Life has been made simpler and easier for local authorities and others in the public and private sector.
A collaboration between Ordnance Survey, the Geospatial Commission, Scottish Government and Scotland’s Improvement Service, enabled by the Public Sector Geospatial Agreement (PSGA), has integrated Scottish Street Gazetteer data into both OS MasterMap Highways Network and OS Open USRN (Unique Street Reference Number) products.
This means that for the first time that authoritative street data, associated to a USRN, for the whole Great Britain is available in a single seamless dataset.
Previous differences in the way Scottish, English and Welsh authorities organised their road network data prevented a complete British dataset being available from a single source.
Members of the PSGA and OS Licensed Partners can get access to and use the integrated data in OS MasterMap Highways Network.
In addition, the OS Open USRN product will now also include the USRNs from the Scottish Street Gazetteer with associated generalised geometry.
This expanded dataset will continue to be free to all, accessible through the OS Data Hub.
OS Director of National Mapping Services, John Kimmance, said: “This development means that OS can now offer the most comprehensive view of Britain’s road network yet, and will enable a wide range of services to be delivered more efficiently and consistently across the whole region.

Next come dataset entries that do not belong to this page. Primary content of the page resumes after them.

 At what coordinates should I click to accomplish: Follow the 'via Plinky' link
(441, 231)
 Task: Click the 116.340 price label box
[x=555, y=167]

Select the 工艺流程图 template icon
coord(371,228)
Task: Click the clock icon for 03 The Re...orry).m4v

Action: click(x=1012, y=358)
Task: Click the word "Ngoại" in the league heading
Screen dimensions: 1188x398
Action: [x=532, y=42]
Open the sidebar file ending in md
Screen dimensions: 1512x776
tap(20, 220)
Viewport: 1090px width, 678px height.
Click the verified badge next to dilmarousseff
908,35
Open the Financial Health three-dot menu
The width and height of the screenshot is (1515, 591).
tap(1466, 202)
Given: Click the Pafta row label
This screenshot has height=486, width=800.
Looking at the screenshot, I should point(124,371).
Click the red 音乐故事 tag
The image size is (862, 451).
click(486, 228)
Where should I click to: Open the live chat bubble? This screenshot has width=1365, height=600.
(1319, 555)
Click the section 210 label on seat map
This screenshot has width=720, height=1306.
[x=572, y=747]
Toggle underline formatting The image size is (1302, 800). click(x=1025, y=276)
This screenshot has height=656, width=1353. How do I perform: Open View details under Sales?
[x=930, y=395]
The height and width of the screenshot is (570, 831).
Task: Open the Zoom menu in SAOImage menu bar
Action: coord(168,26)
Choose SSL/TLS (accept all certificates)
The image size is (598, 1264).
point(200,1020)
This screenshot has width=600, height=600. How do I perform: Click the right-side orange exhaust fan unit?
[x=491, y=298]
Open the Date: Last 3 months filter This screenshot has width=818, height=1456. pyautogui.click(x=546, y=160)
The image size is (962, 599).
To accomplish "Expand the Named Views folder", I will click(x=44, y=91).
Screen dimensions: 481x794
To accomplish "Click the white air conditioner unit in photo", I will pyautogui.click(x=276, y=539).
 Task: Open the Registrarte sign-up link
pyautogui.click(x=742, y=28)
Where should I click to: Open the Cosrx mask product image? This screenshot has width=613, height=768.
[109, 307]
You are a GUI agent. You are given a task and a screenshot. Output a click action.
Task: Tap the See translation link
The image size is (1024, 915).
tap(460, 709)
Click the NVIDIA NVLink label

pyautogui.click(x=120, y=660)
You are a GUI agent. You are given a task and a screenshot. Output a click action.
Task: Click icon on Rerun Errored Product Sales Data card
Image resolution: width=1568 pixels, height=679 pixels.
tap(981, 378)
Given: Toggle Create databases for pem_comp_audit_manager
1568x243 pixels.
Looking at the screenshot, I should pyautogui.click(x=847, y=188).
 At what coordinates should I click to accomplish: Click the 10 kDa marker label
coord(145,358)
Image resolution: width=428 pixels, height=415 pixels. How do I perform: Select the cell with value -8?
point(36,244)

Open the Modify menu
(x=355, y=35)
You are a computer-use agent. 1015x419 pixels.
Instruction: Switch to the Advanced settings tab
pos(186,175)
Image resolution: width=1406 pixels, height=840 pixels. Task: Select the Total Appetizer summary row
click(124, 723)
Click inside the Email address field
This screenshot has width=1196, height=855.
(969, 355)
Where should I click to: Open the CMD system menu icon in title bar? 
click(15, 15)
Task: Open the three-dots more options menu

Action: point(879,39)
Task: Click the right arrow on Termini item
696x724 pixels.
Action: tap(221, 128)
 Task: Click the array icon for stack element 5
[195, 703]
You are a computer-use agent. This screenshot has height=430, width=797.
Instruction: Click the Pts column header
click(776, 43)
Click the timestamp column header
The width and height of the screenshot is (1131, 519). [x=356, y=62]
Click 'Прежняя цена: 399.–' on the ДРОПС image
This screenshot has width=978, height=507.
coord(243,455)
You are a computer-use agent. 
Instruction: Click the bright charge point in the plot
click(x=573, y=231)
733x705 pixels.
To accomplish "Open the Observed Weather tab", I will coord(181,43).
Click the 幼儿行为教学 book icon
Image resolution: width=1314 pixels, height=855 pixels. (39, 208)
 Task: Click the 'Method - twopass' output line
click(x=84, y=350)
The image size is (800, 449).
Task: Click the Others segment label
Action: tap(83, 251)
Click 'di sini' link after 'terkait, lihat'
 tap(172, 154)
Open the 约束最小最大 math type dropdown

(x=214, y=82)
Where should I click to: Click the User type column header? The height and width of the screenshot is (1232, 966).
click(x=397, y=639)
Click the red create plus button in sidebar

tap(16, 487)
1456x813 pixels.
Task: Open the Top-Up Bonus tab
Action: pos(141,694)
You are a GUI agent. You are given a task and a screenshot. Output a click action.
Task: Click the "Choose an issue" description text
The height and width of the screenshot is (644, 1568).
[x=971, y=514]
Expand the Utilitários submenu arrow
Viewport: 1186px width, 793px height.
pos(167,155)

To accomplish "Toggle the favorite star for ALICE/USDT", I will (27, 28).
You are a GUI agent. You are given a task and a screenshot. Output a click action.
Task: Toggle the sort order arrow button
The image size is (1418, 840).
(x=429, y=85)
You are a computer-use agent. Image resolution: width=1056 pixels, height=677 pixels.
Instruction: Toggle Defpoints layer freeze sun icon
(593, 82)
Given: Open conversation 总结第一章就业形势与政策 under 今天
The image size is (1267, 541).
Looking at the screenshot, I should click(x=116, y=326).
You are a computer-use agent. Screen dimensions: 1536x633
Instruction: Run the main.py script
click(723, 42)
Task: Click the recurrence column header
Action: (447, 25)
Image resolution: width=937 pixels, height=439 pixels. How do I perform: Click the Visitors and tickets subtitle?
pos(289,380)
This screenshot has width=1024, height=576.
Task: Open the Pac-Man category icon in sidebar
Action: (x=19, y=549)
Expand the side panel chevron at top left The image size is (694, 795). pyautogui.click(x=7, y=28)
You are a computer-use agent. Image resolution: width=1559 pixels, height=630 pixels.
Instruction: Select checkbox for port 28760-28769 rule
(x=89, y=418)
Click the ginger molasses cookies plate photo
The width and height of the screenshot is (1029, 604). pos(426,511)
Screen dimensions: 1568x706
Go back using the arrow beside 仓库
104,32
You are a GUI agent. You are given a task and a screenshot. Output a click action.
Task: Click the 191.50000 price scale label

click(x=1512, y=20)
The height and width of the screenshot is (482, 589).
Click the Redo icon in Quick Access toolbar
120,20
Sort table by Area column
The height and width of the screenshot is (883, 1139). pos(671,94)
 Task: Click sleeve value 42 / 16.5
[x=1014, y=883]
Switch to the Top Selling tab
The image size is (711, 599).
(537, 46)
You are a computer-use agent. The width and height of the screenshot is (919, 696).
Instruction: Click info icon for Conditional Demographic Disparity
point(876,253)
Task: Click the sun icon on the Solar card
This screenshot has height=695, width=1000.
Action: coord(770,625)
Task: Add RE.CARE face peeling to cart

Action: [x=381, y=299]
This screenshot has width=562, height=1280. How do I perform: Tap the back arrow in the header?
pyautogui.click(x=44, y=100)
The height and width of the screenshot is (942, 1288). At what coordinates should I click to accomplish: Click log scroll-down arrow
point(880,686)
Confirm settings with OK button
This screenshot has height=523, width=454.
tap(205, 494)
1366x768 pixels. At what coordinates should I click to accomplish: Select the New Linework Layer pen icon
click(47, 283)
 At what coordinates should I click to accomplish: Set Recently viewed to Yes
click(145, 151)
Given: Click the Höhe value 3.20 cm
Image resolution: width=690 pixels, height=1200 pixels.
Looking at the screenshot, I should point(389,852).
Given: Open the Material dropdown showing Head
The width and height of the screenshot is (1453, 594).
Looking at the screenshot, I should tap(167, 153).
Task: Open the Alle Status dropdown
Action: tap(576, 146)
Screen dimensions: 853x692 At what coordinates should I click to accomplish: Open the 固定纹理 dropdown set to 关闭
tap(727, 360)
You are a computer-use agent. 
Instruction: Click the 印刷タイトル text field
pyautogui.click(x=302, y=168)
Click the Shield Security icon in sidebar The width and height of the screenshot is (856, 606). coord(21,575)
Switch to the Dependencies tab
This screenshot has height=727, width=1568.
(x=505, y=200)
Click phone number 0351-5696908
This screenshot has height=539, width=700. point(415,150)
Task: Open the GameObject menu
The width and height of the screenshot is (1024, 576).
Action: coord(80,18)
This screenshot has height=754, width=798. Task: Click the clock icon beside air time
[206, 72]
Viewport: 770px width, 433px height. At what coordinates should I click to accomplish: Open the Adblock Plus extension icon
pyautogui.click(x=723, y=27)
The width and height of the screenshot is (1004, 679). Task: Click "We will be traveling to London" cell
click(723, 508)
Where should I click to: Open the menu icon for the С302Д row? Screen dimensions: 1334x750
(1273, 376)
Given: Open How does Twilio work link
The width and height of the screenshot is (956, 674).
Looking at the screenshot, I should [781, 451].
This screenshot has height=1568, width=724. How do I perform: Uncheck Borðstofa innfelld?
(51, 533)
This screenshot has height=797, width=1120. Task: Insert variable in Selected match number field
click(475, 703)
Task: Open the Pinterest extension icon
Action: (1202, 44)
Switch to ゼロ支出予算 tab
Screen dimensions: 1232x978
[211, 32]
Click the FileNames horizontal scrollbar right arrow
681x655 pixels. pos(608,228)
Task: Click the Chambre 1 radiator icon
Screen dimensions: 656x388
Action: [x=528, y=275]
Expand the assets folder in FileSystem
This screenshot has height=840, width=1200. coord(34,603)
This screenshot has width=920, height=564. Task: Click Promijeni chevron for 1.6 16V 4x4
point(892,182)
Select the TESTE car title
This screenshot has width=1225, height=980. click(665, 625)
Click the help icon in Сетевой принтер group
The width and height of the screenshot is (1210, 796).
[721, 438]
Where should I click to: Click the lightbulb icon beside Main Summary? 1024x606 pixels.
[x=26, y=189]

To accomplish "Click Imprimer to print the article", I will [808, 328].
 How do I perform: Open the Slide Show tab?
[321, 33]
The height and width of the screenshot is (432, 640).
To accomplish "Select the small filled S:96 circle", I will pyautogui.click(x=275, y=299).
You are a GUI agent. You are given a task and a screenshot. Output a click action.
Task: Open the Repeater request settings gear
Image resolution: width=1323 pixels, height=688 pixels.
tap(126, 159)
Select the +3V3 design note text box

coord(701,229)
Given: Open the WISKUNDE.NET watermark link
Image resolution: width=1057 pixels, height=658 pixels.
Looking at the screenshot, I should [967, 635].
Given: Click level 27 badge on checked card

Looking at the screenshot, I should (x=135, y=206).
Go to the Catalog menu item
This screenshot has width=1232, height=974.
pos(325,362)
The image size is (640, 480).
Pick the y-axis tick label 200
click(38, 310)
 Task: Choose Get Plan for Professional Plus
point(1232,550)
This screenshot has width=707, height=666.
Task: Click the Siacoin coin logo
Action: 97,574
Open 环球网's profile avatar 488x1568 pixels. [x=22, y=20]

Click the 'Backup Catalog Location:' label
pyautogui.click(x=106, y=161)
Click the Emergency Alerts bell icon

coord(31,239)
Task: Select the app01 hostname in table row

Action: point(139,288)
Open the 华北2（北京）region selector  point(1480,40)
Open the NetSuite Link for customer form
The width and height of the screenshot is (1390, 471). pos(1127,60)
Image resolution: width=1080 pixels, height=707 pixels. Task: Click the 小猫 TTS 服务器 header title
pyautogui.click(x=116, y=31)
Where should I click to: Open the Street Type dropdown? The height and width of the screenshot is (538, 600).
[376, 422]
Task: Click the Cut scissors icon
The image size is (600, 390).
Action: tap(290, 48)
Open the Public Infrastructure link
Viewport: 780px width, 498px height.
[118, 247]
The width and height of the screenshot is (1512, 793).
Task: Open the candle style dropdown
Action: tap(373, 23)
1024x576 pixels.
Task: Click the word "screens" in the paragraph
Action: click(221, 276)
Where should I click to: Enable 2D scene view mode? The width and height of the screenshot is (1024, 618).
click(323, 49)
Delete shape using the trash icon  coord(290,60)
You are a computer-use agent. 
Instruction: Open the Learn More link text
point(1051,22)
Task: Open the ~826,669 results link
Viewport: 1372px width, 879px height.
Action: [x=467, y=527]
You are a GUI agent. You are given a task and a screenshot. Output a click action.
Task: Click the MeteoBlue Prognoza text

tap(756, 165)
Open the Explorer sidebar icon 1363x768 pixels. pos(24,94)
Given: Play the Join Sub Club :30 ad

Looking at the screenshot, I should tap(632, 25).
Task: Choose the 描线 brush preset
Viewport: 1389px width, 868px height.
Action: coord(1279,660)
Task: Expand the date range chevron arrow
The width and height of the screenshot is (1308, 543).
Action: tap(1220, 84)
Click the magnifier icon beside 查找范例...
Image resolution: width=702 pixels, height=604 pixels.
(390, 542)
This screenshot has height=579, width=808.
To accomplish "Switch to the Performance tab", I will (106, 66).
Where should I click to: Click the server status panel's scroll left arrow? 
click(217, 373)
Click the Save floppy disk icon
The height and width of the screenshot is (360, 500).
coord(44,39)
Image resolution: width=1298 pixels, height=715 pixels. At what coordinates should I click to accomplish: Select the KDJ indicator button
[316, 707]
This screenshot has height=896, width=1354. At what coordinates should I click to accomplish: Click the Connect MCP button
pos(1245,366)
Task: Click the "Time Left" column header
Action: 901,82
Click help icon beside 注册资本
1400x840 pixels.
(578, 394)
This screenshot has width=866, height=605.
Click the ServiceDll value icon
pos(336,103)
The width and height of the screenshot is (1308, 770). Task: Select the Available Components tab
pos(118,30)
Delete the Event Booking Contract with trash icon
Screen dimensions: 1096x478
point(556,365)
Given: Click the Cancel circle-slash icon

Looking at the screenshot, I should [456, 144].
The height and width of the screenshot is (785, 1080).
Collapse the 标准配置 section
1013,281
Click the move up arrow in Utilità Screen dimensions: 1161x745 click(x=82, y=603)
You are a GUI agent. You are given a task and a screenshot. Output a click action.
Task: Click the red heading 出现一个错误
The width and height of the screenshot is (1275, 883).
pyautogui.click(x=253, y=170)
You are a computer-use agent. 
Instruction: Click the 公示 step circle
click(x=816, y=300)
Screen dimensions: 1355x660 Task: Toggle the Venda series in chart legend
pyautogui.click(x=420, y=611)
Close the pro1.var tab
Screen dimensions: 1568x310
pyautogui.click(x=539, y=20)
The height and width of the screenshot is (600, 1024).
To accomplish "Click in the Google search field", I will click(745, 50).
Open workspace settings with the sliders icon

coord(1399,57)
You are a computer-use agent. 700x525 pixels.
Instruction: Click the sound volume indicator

“Delivered through the Geospatial Commission’s Public Sector Geospatial Agreement this is illustrative of OS’s strong commitment to providing continued access to world-leading location data.”
Scottish Government’s Chief Data Officer, Albert King, said: “Integrating Scottish data from the Scottish Street Gazetteer into OS MasterMap Highways Network and OS Open USRN will create a single authoritative view of the road network.
“This data already underpins many of our public services and we welcome the opportunity to make it available more widely to help create value in our services and economy.”
The Geospatial Commission’s Director, Thalia Baldwin, said “Transport is one of the nine location data opportunities identified within the UK Geospatial Strategy. The creation of a single, Great Britain-wide highways dataset is a significant step forward for both the UK’s transport infrastructure and net zero priorities, enabling more efficient route planning, that in turn supports a reduction in carbon emissions.”
Who benefits in the public sector?
Public sector organisations across Great Britain will benefit immediately, but particularly those in who are working cross-border between England and Scotland.
The previous lack of a single source of authoritative street data meant they were sometimes faced with the challenge of a variety of divergent data sources that needed to be brought together to create a single view of the road network.
With all road data now available in a single dataset, it will make planning asset management, community transport or emergency services much simpler, and enable those operating cross border to plan in a holistic and consistent way.
Users can identify the authority responsible for a road, or valuable information to improve road planning schemes.
It will also help recognise difficult locations where a permit is required.
The addition of Scottish data to OS Open USRN will enable those without a license for OS MasterMap Highways to utilise information from public sector organisations across Scotland using USRNs and visualising with a location.
It will also enable public sector organisations to link and share their own data associated with the USRN externally to members of the public and other organisations.
Who benefits in the private sector?
Utility companies who work across all three nations can utilise authoritative data that is consistent GB wide.
Logistics, insurance and retail businesses operating across Great Britain can now have a more efficient analysis programme, more efficient planning.
They only need to look at one dataset for a common operational picture of Great Britain’s roads, rather than drawing information from a range of sources.